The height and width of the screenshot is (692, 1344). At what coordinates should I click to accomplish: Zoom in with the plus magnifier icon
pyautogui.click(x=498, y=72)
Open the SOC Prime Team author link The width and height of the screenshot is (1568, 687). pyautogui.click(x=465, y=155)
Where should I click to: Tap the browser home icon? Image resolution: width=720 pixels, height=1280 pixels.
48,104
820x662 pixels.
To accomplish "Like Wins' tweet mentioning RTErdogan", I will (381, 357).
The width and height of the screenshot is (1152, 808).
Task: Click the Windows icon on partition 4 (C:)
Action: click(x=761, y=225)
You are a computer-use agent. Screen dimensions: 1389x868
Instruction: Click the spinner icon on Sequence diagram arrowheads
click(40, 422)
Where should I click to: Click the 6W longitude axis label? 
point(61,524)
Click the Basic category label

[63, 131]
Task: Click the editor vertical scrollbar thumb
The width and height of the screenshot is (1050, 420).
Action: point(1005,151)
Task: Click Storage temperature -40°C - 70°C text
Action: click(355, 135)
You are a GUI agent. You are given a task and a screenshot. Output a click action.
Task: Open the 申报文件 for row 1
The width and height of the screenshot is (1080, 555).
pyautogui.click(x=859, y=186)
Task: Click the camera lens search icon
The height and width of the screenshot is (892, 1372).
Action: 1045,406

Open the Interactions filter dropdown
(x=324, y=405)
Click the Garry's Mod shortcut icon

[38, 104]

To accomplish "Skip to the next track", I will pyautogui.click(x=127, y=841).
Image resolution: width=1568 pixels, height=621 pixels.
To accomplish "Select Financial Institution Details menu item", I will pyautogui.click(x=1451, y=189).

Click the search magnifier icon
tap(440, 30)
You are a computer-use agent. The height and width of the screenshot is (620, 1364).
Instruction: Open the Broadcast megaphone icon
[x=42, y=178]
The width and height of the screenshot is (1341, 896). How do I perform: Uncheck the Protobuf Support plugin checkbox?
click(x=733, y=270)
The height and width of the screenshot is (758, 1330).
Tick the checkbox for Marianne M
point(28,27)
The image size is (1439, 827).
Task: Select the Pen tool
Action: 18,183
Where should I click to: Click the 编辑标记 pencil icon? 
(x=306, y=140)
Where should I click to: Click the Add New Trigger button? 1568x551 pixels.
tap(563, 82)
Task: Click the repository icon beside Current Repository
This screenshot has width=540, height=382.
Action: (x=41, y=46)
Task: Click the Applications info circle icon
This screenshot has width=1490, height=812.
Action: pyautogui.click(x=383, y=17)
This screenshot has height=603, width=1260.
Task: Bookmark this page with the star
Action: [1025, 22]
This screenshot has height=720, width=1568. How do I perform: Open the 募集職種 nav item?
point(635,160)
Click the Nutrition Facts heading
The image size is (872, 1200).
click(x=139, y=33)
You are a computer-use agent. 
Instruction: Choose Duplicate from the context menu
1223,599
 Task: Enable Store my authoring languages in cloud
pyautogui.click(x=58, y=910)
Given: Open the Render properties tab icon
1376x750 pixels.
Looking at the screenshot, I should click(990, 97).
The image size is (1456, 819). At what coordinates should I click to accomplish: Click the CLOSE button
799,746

WHAT THE TASK REQUIRES =
Repeat all of the rows above word for word, keeping their original order.

WORKED SOLUTION =
The height and width of the screenshot is (692, 1344). At what coordinates should I click to accomplish: Zoom in with the plus magnifier icon
pyautogui.click(x=498, y=72)
Open the SOC Prime Team author link The width and height of the screenshot is (1568, 687). pyautogui.click(x=465, y=155)
Where should I click to: Tap the browser home icon? Image resolution: width=720 pixels, height=1280 pixels.
48,104
820x662 pixels.
To accomplish "Like Wins' tweet mentioning RTErdogan", I will (381, 357).
The width and height of the screenshot is (1152, 808).
Task: Click the Windows icon on partition 4 (C:)
Action: click(x=761, y=225)
You are a computer-use agent. Screen dimensions: 1389x868
Instruction: Click the spinner icon on Sequence diagram arrowheads
click(40, 422)
Where should I click to: Click the 6W longitude axis label? 
point(61,524)
Click the Basic category label

[63, 131]
Task: Click the editor vertical scrollbar thumb
The width and height of the screenshot is (1050, 420).
Action: point(1005,151)
Task: Click Storage temperature -40°C - 70°C text
Action: click(355, 135)
You are a GUI agent. You are given a task and a screenshot. Output a click action.
Task: Open the 申报文件 for row 1
The width and height of the screenshot is (1080, 555).
pyautogui.click(x=859, y=186)
Task: Click the camera lens search icon
The height and width of the screenshot is (892, 1372).
Action: 1045,406

Open the Interactions filter dropdown
(x=324, y=405)
Click the Garry's Mod shortcut icon

[38, 104]

To accomplish "Skip to the next track", I will pyautogui.click(x=127, y=841).
Image resolution: width=1568 pixels, height=621 pixels.
To accomplish "Select Financial Institution Details menu item", I will pyautogui.click(x=1451, y=189).

Click the search magnifier icon
tap(440, 30)
You are a computer-use agent. The height and width of the screenshot is (620, 1364).
Instruction: Open the Broadcast megaphone icon
[x=42, y=178]
The width and height of the screenshot is (1341, 896). How do I perform: Uncheck the Protobuf Support plugin checkbox?
click(x=733, y=270)
The height and width of the screenshot is (758, 1330).
Tick the checkbox for Marianne M
point(28,27)
The image size is (1439, 827).
Task: Select the Pen tool
Action: 18,183
Where should I click to: Click the 编辑标记 pencil icon? 
(x=306, y=140)
Where should I click to: Click the Add New Trigger button? 1568x551 pixels.
tap(563, 82)
Task: Click the repository icon beside Current Repository
This screenshot has width=540, height=382.
Action: (x=41, y=46)
Task: Click the Applications info circle icon
This screenshot has width=1490, height=812.
Action: pyautogui.click(x=383, y=17)
This screenshot has height=603, width=1260.
Task: Bookmark this page with the star
Action: [1025, 22]
This screenshot has height=720, width=1568. How do I perform: Open the 募集職種 nav item?
point(635,160)
Click the Nutrition Facts heading
The image size is (872, 1200).
click(x=139, y=33)
You are a computer-use agent. 
Instruction: Choose Duplicate from the context menu
1223,599
 Task: Enable Store my authoring languages in cloud
pyautogui.click(x=58, y=910)
Given: Open the Render properties tab icon
1376x750 pixels.
Looking at the screenshot, I should click(990, 97).
The image size is (1456, 819). At what coordinates should I click to accomplish: Click the CLOSE button
799,746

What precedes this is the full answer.